The local elections won’t even get close to addressing the biggest issue facing councils, says PETER HETHERINGTON
Elections will be held in council areas across England next week with a wide range of local issues on the table. But the most important doesn’t seem to be on the agenda at all – the very survival of local government.
English local councils, which consume a quarter of public spending, have seen government funding cut by almost 50% in seven years, according to the National Audit Office (NAO). One authority – Tory-run Northamptonshire – has run out of cash and six others are at risk of going under. Quantifying the unprecedented onslaught on the local state, the NAO warned many councils are becoming barely sustainable, and questioned whether the Whitehall department ostensibly meant to oversee them – the Ministry of Housing, Communities and Local Government – understood the real impact of cuts that have been imposed.
Worse still, the government can’t say how English councils will be funded after 2020 because a finance bill, meant to reform local taxation, fell before last year’s general election. It has not been resurrected. The idea, from former Chancellor George Osborne, was to cut a vital Whitehall grant to councils and instead hand them control of business rates.
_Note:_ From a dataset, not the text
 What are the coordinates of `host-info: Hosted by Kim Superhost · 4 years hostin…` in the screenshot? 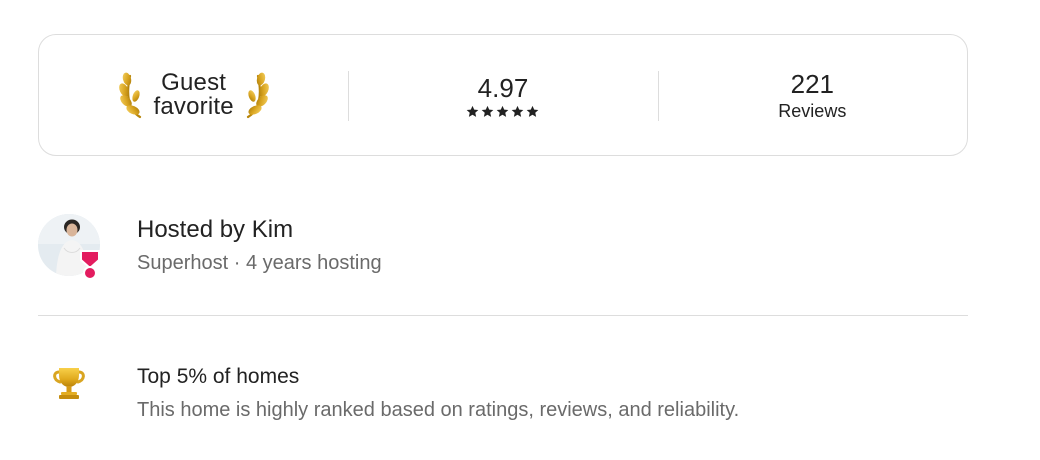 It's located at (260, 245).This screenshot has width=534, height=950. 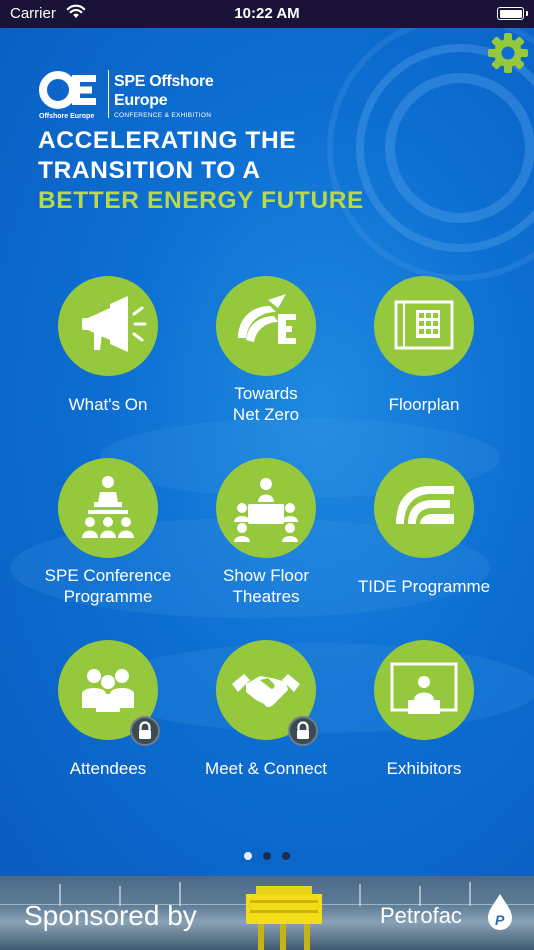 I want to click on gear-icon, so click(x=508, y=53).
He portrayed this as the ultimate devolution settlement and the move was naturally warmly welcomed by the richest councils, such as Westminster. But bad luck for scores of poorer councils with low tax bases.
Almost everyone, apart from the hard ideological right, accepts a variation of the current formula, balancing local needs with resources and compensating councils for a shortfall, will have to be applied to any system. But government is unable to say what it might be. Last year it launched a ‘fair funding review’, but can’t say when it will be completed.
A nightmare scenario, dismissed as scaremongering by senior ministers until recently – literally, the collapse of local government as we know it – is unfolding, with the government still in denial about the consequences of town and county halls becoming technically insolvent. Unlike Whitehall departments and government agencies, they have a legal duty to balance their books.
‘While we think half a dozen are in a very, very dire financial state, possibly another 100 or so are worried about delivering services this year,’ warns Jonathan Carr-West, chief executive of the LGIU, the leading local government think tank. ‘It’s extraordinary that this has not become more of a national scandal.’
The consequences lie before our eyes: pot-holed roads barely usable; bin collections reduced; libraries, swimming pools, leisure centres, childrens’ centres shut; parks seemingly abandoned; bus services slashed. These are classed as ‘non-statutory services’. All resources are now poured into ‘social care’ – adult and children’s services – accounting for well over half of council spending. By 2020, the Local Government Association calculates a funding gap of £5 billion.
Osborne saw local government as a seemingly easy target, ably supported by a bullish Sir Eric Pickles, who, as Communities Secretary happily volunteered council cuts and complained – to the horror of the organisations representing senior council finance officers – authorities could easily dip into their reserves to make ends meet. The result? There’s little left to dip into.
Liverpool has probably been hit harder than any other authority and its elected mayor, Joe Anderson, says even if the city council closed all 19 libraries and nine sports centres, stopped maintaining its 140 parks, abandoned road maintenance and street cleaning, switched off 50,000 street lights, it would save only £68 million – £22 million short of what the city must cut by 2020.
These issues should be a priority next week. But they are not.
Few participants, least of all Labour, want to create any hostages to fortune with detailed promises to reinvigorate town and county halls and, crucially, develop new funding streams for beleaguered councils. That would, apparently, be asking too much.